There are many posts, books and even official documentations that explains how to make use of this wonderful library. In this post, I would like to discuss practical techniques and summarize the gist of pandas.


Transpose


Let’s say you have data that looks like this:


Sometimes, you may want to switch rows and columns. This is when transpose function is used.

import pandas as pd

# Generate DataFrame
df = pd.DataFrame({"Student ID": [34933,93759,20847,65947,24956,65692,24271],
                  "First Name":["Victoria","Justin","Jessica","Michelle","David","Franklin","Alissa"],
                  "Last Name":["Slater","McNeil","Bennett","Dolin","Price","Mullins","Lee"],
                  "Credits completed":[36,82,56,112,57,13,77],
                  "GPA":[3.27,3.54,2.87,3.81,2.34,3.72,2.96]
                  })

# Transpose
df_t = df.transpose() # or  df.T  also works

You can see the result of the transpose as shown in the image below.


Calculating Correlation


In EDA(Exploratory Data Analysis), correlations between variables are essential statistical measures to gain insights from data. Pandas makes this calculation easy for us, with just a simple line of code.

import pandas as pd

# Generate example dataframe

df = pd.DataFrame({"Average Time Spent in Library per day":[1,2,3,4,5,6,7,8,9],
                  "GPA":[2.8,3.2,3.0,3.5,3.4,3.8,3.7,3.8,4.0]})

# Calculate correlation between the two columns

df.corr()

The .corr() function returns the result in a matrix form. The diagonal values of the matrix can be ignored as correlation of variable with itself is always 1. In this example, the correlation between the time you spend on library is highly correlated to your GPA or vice versa.

Remember that correlation does not guarantee any causal relationship.
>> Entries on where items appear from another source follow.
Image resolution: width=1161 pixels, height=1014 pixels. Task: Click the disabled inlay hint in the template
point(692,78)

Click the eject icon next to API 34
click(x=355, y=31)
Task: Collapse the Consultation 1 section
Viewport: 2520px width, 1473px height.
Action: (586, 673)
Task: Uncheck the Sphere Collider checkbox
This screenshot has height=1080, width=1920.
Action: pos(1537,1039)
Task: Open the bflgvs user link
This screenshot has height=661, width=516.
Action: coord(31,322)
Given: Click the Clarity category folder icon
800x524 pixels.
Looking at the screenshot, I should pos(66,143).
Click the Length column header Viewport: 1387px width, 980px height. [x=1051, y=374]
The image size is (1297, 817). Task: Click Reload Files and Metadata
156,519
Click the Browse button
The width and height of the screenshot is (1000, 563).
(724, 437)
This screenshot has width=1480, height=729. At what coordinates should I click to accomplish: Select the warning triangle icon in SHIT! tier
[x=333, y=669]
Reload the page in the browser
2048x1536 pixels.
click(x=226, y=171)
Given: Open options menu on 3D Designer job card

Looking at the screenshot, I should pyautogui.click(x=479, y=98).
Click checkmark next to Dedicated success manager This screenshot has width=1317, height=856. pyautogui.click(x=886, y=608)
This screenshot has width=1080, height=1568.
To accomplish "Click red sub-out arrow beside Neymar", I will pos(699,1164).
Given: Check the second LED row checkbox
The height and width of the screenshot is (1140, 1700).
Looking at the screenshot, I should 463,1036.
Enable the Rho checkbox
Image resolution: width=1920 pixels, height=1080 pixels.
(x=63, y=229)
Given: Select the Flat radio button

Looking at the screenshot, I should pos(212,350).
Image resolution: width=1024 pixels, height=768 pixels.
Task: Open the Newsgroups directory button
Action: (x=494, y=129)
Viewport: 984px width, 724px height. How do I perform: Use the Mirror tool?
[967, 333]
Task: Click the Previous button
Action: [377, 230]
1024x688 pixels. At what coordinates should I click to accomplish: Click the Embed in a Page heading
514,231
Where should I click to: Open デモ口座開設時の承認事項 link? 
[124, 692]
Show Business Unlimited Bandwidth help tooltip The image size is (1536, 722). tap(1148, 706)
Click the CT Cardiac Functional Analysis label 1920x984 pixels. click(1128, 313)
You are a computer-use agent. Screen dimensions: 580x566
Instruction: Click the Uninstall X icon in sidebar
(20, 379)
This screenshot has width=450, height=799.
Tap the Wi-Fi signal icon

So use it wisely.


Column Manipulation, Operation


Just like Microsoft Excel, Pandas allows its users to generate new columns from existing columns (only If the columns have operatable data types)

import pandas as pd

# Generate example dataframes

df = pd.DataFrame({"Name":["A","B","C","D"],
                   "Income":[320000,240,380,23000],
                   "Currency":["KRW","EUR","CAD","JPY"]})

rate = pd.DataFrame({"Rate":[0.76,0.00084,0.0094,1.11],
                     "Currency":["CAD","KRW","JPY","EUR"]})

# Merge currency dataframe into df
df = df.merge(rate, how="left", on="Currency")

# Calculate income in USD using two columns Rate and Income
df["Income in USD"] = df["Income"]*df["Rate"]

# Let's see who earns the most
df[["Name","Income in USD"]]

So, we can see that person C earns the most.